The rules being drafted by the Department of Housing and Urban Development, intended to combat kickbacks, would define what kind of fees lenders may pay to brokers.

Mr. Kaufman said he was opposed to referral fees because they simply drive up the costs to consumers. And he also sees barriers to the spread of technology as anticonsumer because they prevent further economies.

He agreed that fire after the refi boom was likely to be a hot topic at the conference.

Concerned About Refinancings

Stanley D. Kirst Jr., executive vice president of BrooksAmerica Mortgage Corp., Santa Ana, Calif., is also concerned about the impact of refinancings. "The topic of greatest interest at the meeting is going to be how [the refinancing wave] is having a detrimental effect on investors," Mr. Kirst said.

He added that the volume of loans being processed was impairing quality control.

"In the long run, the rash of refinancing could backfire as homeowners whose loans were not thoroughly qualified default on their mortgages," he said.

"This is harmful to the integrity of the entire industry."

Warren Lasko, the association's executive vice president, says a nitty-gritty issue that is likely to be discussed in Chicago is the Financial Accounting Standards Board's decision to take up the issue of accounting for servicing rights on originated loans.

The expectation is that the board would change the rule to require that such rights be carried on the books as assets, and amortized accordingly.

"If they pass the rule, it will certainly affect the purchase and sale of servicing rights," Mr.

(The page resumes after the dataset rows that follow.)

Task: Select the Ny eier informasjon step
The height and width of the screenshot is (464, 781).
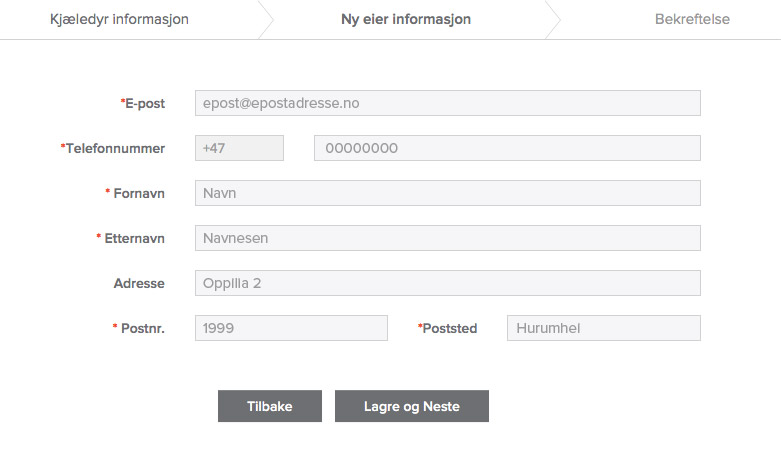Action: tap(406, 19)
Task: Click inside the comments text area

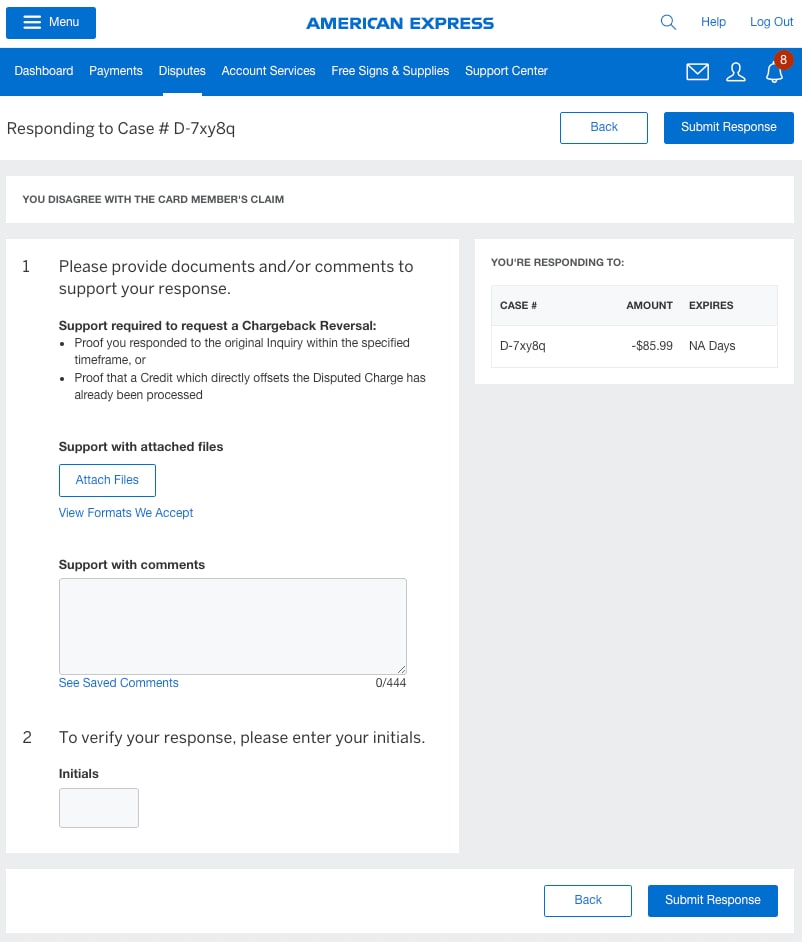Action: (232, 625)
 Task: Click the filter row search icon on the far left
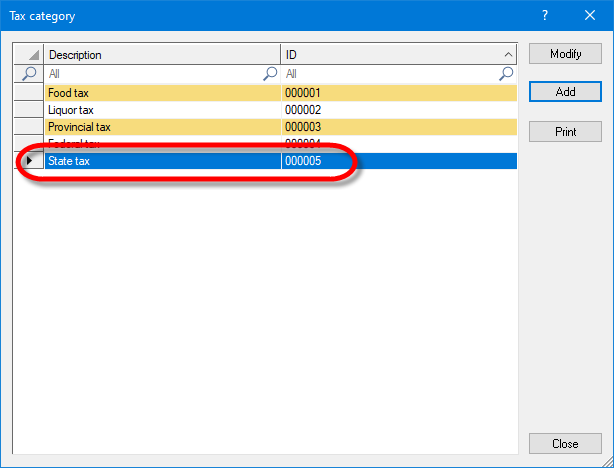tap(29, 74)
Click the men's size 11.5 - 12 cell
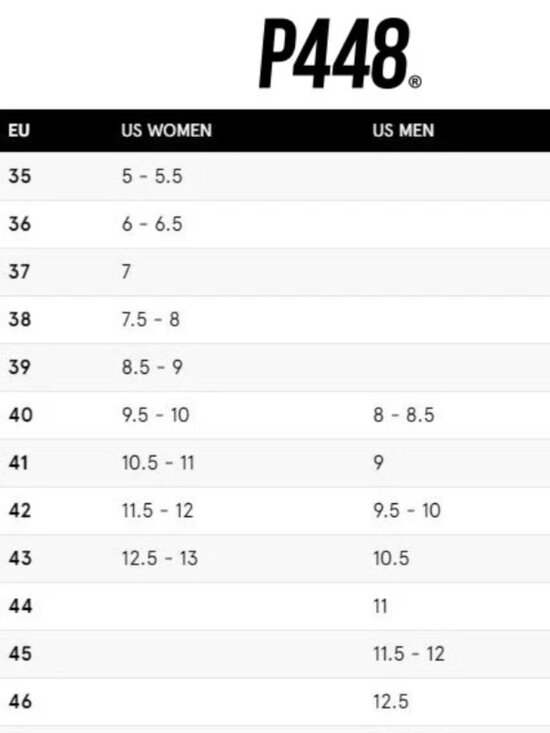Image resolution: width=550 pixels, height=733 pixels. pos(409,654)
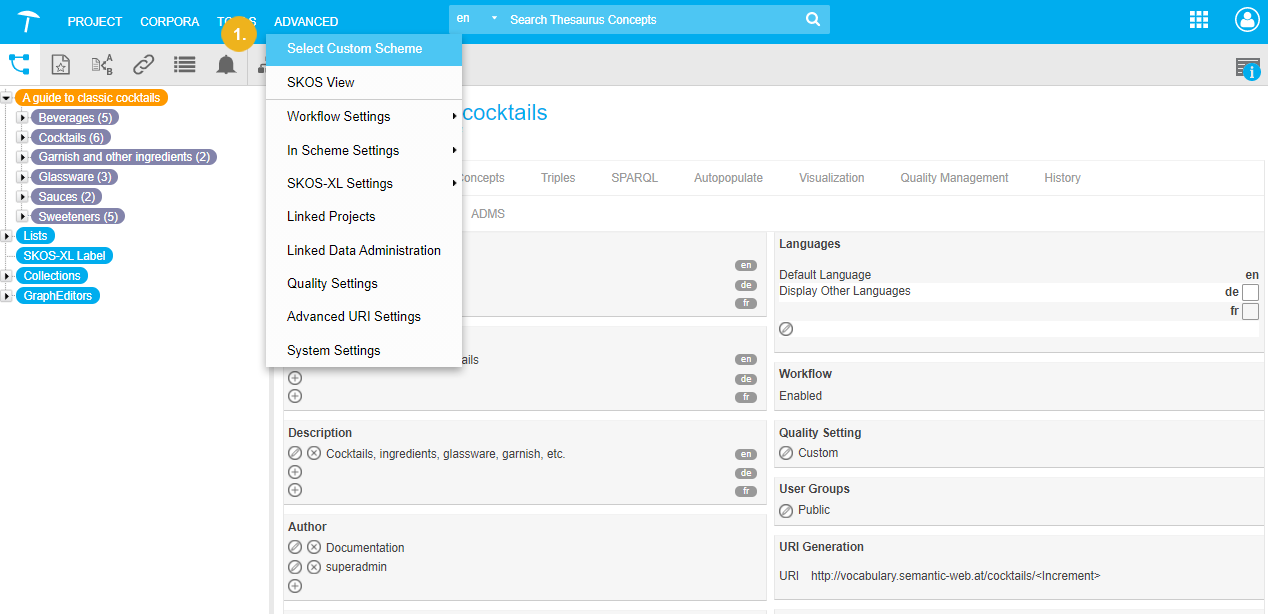Open the hierarchy tree view icon
Screen dimensions: 1268x614
tap(19, 65)
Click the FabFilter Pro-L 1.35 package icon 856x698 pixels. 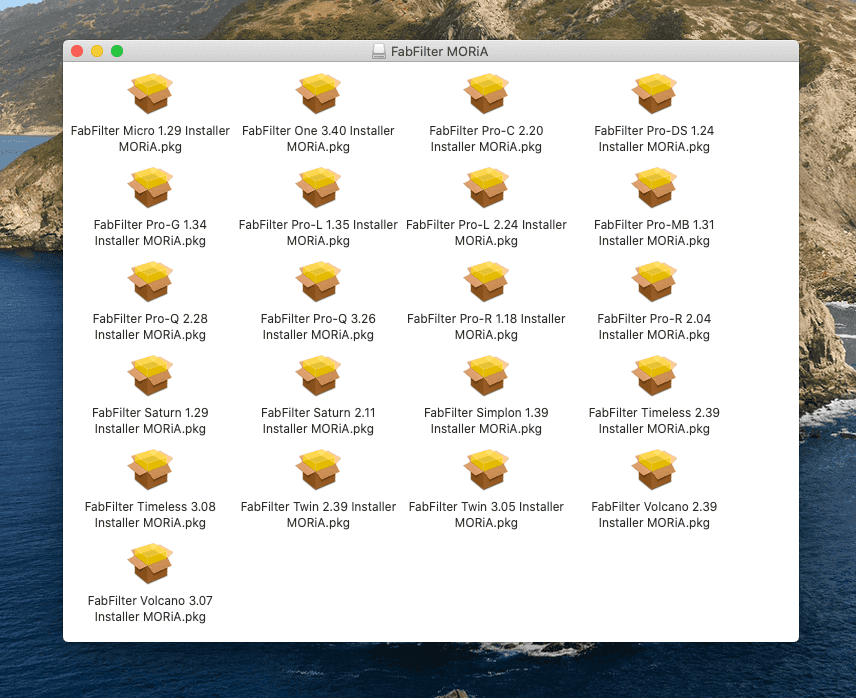tap(318, 188)
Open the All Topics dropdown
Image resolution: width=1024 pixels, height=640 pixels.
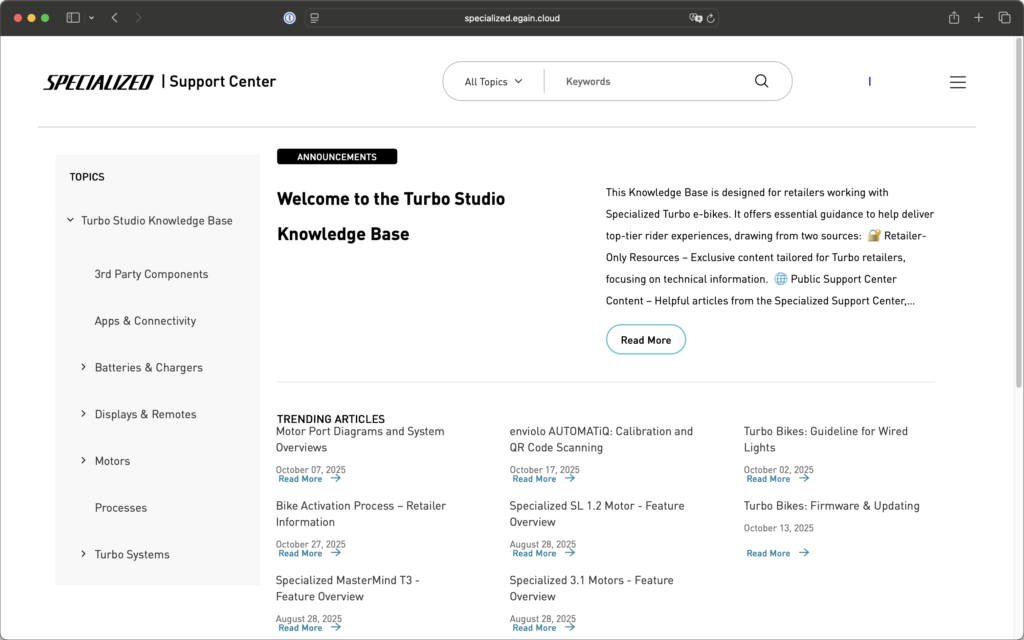click(x=493, y=82)
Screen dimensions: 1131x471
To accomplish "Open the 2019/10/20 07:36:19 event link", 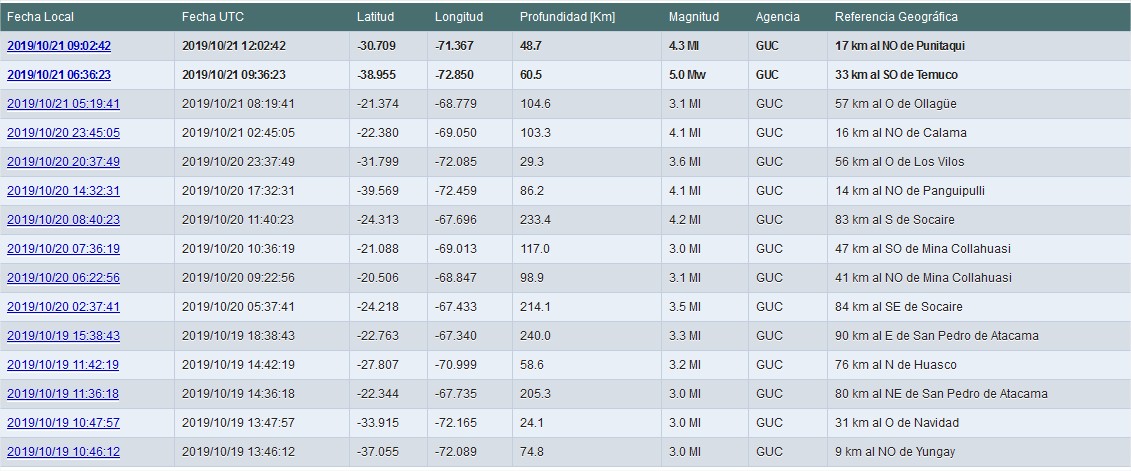I will click(63, 248).
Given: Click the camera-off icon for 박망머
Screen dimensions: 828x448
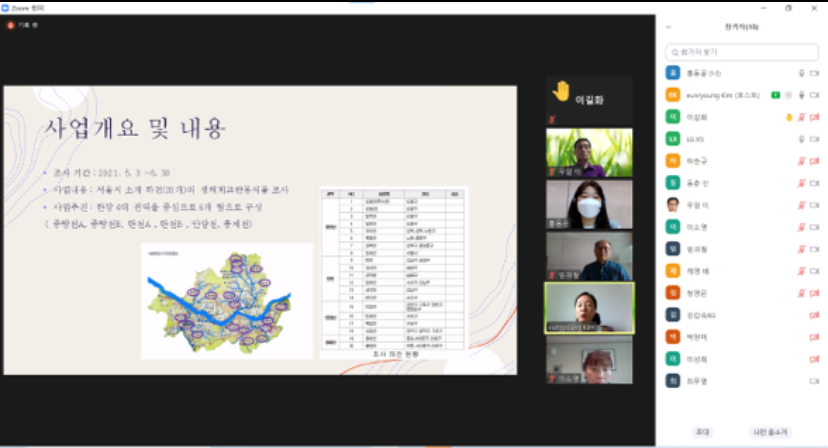Looking at the screenshot, I should click(x=814, y=336).
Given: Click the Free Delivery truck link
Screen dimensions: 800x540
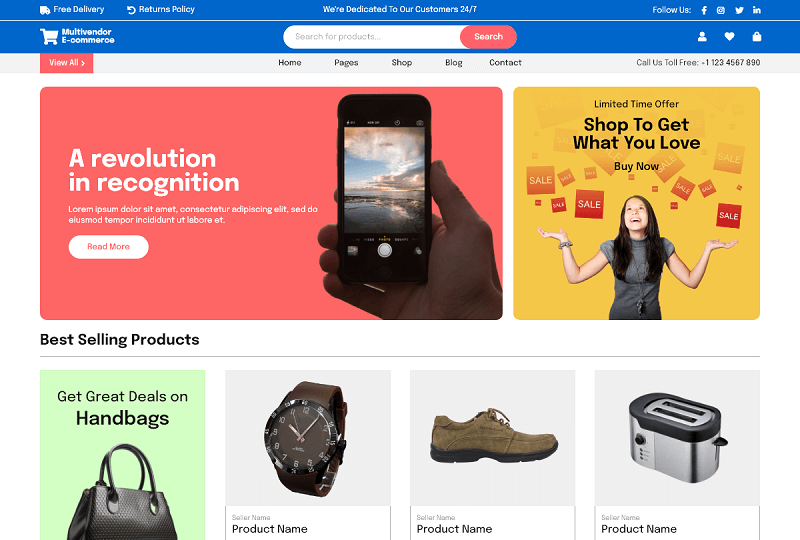Looking at the screenshot, I should [x=72, y=10].
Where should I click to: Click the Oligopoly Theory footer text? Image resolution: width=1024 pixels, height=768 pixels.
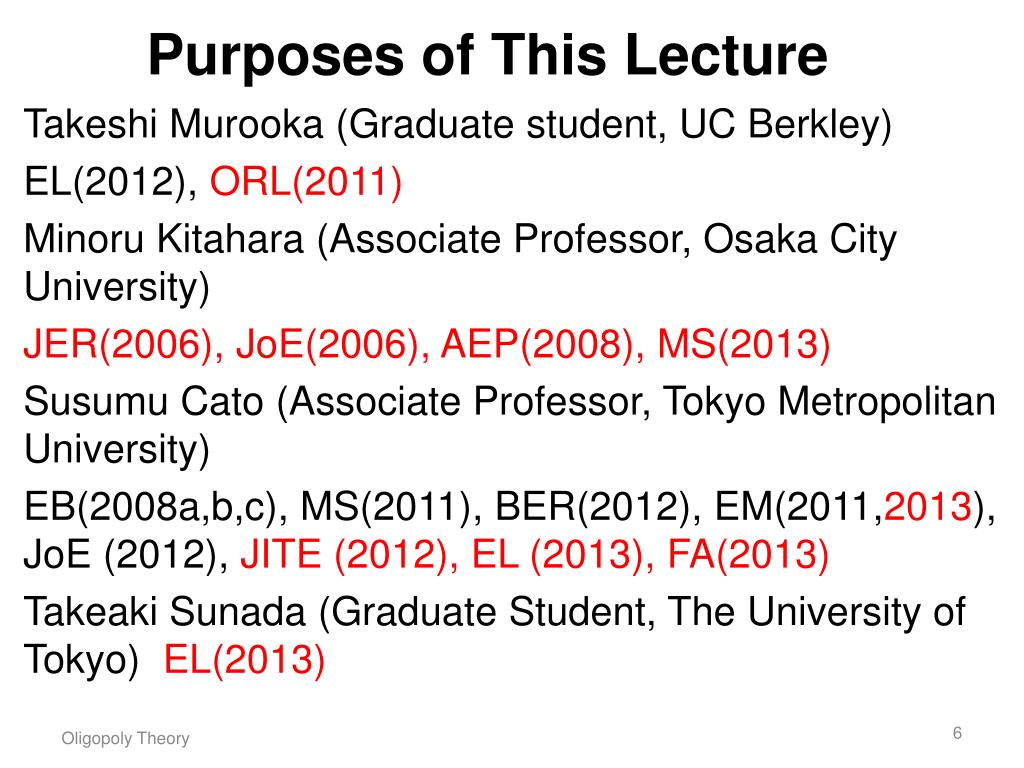tap(125, 739)
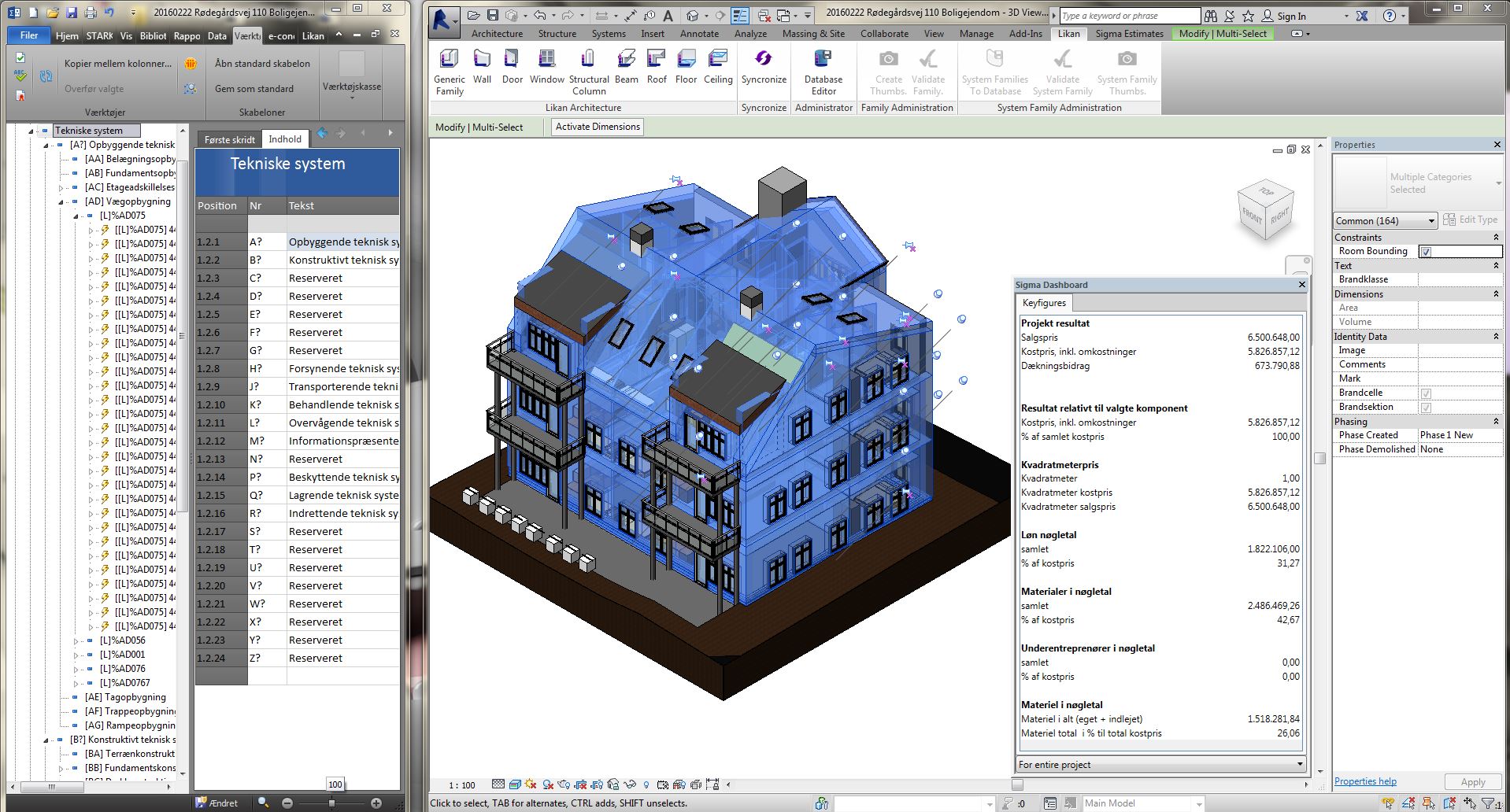Toggle the Room Bounding checkbox
Image resolution: width=1510 pixels, height=812 pixels.
[1426, 252]
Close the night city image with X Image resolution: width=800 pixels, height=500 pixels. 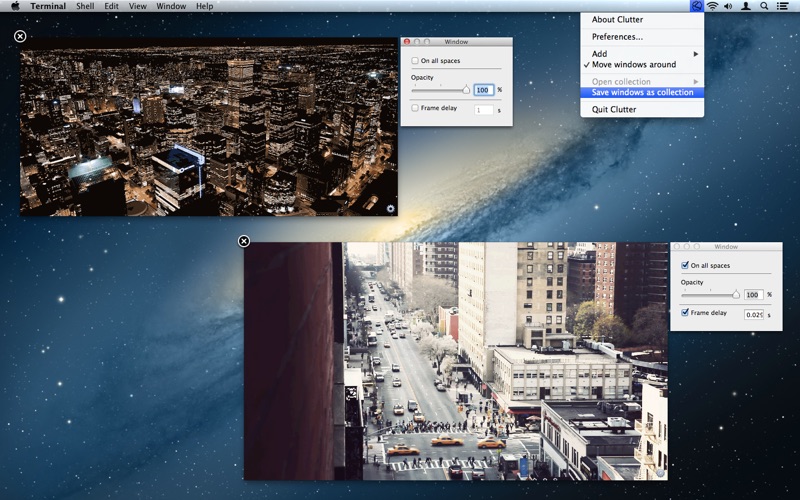[x=20, y=37]
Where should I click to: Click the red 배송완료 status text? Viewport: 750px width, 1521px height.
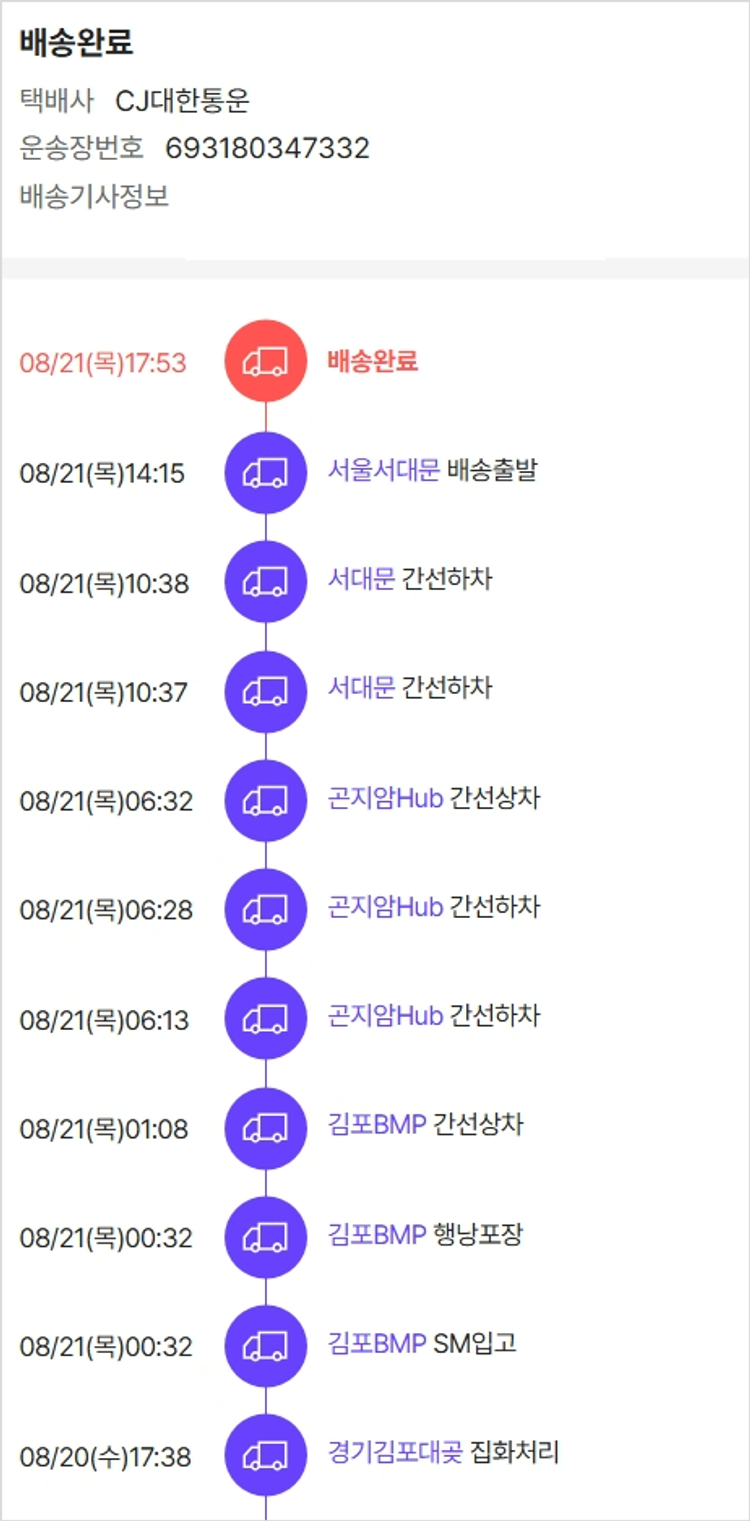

Lasko said.

Some analysts believe the new rule would have a very strong beneficial effect on the reported earnings of mortgage banking companies.

"It would put their reported numbers more in line with their real profitability," said Jonathan Gray, an analyst with Sanford C. Bernstein & Co.

Mr. Lasko also said that issues related to the settlement practices act could heat up soon.

"It seems every day somebody calls me to say yet another company is doing something to guarantee a flow of business from real estate agents," he said.

Just about every mortgage executive has a list of likely casualties if refinancings fall off a cliff. Each thinks his own company will survive, if not prosper. But first they will have to survive the three days of unrelenting hospitality in Chicago.